So Dortmunder shook his hand, and Tiny and Stan left, and Dortmunder’s hand was almost recovered enough to go on packing when Doug came in to say, “I hear you’re really going.”

“I’m really going,” Dortmunder agreed.

“Well,” Doug said, “tomorrow or the next day, sometime soon, I got to go back to Long Island anyway, see to my business, pick up the stuff we need for the next try. You could ride along.”

“I’m leaving today,” Dortmunder told him.

“What the heck, wait a day.”

“Well, Doug,” Dortmunder said, “let’s say I wait a day, a couple of days, everybody having these little talks with me.
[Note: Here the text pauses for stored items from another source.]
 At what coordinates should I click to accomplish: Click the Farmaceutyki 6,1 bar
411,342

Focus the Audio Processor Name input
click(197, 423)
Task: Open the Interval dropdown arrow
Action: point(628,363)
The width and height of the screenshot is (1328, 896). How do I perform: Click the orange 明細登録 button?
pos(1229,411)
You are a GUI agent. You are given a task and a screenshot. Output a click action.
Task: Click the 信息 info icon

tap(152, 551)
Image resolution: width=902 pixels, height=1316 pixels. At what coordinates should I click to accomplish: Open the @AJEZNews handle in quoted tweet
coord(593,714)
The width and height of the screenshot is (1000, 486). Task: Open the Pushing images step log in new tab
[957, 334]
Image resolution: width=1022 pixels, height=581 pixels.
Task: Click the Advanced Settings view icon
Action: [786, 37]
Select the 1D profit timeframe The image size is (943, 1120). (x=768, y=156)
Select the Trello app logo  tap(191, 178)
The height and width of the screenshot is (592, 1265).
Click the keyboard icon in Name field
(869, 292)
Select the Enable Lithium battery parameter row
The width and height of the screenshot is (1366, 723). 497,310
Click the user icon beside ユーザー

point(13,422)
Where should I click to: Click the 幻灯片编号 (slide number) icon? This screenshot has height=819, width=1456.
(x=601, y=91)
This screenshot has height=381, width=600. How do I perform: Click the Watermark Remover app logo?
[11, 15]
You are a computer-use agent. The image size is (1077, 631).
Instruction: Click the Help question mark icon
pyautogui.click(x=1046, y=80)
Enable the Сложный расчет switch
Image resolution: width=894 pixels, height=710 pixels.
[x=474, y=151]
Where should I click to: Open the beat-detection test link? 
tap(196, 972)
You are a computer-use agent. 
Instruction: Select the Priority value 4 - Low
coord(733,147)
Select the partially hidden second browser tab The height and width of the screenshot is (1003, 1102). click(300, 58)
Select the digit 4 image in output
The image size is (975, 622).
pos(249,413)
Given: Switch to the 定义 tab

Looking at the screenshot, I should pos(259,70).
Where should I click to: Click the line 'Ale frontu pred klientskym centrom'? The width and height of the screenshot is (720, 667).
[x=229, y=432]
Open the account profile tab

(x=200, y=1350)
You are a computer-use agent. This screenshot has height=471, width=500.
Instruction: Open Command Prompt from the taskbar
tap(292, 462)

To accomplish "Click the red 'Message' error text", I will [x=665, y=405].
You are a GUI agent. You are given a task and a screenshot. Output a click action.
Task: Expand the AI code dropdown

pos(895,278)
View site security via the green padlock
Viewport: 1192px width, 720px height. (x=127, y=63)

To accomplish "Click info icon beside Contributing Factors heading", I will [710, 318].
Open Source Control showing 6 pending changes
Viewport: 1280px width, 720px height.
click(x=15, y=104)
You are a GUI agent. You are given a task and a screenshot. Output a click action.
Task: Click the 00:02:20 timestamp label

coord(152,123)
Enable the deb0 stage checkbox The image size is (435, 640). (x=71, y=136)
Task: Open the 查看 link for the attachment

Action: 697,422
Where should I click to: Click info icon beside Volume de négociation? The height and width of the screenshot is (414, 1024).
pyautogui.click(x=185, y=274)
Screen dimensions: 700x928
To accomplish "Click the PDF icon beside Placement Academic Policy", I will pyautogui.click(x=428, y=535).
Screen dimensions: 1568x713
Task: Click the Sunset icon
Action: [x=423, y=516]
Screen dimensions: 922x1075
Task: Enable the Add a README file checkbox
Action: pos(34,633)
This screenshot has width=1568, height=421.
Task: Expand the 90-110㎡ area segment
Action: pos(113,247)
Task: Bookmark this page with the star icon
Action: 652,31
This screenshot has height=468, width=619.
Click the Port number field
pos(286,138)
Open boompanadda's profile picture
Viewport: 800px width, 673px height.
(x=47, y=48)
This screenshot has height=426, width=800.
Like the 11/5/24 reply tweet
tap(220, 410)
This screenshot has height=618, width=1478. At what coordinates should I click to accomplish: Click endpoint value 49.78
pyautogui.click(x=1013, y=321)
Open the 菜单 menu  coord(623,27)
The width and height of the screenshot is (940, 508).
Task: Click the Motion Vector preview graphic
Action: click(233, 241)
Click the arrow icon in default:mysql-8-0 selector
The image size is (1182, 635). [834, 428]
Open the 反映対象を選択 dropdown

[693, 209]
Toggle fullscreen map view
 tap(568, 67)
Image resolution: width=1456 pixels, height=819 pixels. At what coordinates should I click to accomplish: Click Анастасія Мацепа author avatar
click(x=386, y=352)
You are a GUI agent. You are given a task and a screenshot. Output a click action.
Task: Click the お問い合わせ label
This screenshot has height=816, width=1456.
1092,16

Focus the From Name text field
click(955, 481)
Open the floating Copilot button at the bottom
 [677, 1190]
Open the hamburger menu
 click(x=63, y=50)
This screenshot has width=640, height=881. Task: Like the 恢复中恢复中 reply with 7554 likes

Then let’s say I get into that pickup with you and we head for the city, and you just can’t resist it, you gotta tell me the plan, the details, the equipment, you gotta talk about the res— the place there, and all that. And somewhere in there, Doug,” Dortmunder said, resting his aching hand in a friendly way on Doug’s arm, “somewhere in there, I just might be forced to see if I know how to do a three-sixty.”

Dortmunder was just locking his suitcase when Andy Kelp came in. Dortmunder looked at him and said, “Don’t even start.”

“I’ve heard the word,” Kelp told him. “And I know you, John, and I know when not to waste my breath. Come on over here.”

“Come on over where?”

“The window,” Kelp told him. “It’s okay, it’s closed.”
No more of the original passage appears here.